Figurational, or “process,” sociology was and continues to be inspired by the work of Elias (Elias 1978; Elias and Dunning 1986;Jarvie and Maguire 1994). Figurational sociologists have focused on issues of interdependence and interaction in social life and have identified historical linkages between the structure of interpersonal conduct and the overall structure of society. Unlike other theoretical approaches, figurational sociology traditionally has given a high priority to the study of sport. Figurational analyses have emphasized sports as a sphere of social life in which the dichotomies between seriousness and pleasure, work and leisure, economic and noneconomic phenomena, and mind and body can be shown to be false and misleading. Before the mid-1980s, research done by figurational sociologists focused primarily on the historical development of modern sport and the interrelated historical processes of state formation, functional democratization, and expanding networks of international interdependencies. Their best known early work focused on linkages between the emergence of modern sports and the dynamics of civilizing processes, especially those associated with the control of violence in society (Elias and Dunning 1986).

Since the mid-1980s, the sociology of sport has been characterized by theoretical and methodological diversity. Fewer scholars use general theories of social life such as structural functionalism and conflict theories. The theories more often used are various forms of critical theories, including feminist theories and hegemony theory; also used are interpretive sociology (especially symbolic interactionism), cultural studies perspectives, and various forms of poststructuralism (Rail 1998). Figurational sociology still is widely used, especially by scholars outside North America. A few scholars have done research informed by the reflexive sociology of Pierre Bourdieu (Laberge and Sankoff 1988; Wacquant 1995a, 1995b) and the structuration theory of Anthony Giddens (Gruneau 1999).

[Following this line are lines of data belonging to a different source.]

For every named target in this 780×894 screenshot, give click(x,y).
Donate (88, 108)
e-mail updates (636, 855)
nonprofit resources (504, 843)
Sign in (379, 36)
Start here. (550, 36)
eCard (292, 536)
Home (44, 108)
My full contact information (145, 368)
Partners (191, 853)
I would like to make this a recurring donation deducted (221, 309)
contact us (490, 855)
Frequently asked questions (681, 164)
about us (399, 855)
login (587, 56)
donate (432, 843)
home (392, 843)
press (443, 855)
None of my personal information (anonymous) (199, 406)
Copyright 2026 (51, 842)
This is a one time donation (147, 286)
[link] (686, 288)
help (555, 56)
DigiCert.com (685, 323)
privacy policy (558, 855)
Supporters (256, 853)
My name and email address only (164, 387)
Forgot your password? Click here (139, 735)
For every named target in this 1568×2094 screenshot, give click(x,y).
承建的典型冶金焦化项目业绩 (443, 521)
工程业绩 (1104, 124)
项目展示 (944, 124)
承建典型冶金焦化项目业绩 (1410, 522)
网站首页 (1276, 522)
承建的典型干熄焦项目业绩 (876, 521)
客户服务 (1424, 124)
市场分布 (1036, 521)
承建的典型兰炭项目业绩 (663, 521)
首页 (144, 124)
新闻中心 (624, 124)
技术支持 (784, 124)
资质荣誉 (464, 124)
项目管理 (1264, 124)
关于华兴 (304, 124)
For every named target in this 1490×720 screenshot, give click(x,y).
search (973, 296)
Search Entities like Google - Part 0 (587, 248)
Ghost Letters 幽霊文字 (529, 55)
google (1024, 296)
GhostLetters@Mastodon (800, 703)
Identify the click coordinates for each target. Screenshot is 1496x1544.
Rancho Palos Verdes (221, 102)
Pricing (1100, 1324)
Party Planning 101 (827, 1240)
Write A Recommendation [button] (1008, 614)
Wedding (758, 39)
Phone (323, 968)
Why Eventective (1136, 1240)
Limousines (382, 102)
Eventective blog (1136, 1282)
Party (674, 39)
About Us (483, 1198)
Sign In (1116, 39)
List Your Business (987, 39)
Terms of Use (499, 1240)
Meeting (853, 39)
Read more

Methodological approaches also vary. Quantitative data and statistical analyses remain popular, although various qualitative methods and interpretive analyses have become increasingly popular, if not the dominant research approaches in the field (Donnelly 2000). Ethnography and in-depth interviewing, along with textual and discourse analysis, have emerged as common methodologies among many scholars studying sports and sport participation (Coakley and Donnelly 1999). Quantitative methods have been used most often to study issues and questions related to sport participation patterns, the attitudinal and behavioral correlates of participation, and the distribution of sports-related resources in society. Both quantitative and interpretive methods have been used to study questions and issues related to socialization, identity, sexuality, subcultures, the body, pain and injury, disability, deviance, violence, emotions, the media, gender relations, homophobia, race and ethnic relations, new and alternative sports forms, and ideological formation and transformation (Coakley and Dunning 2000).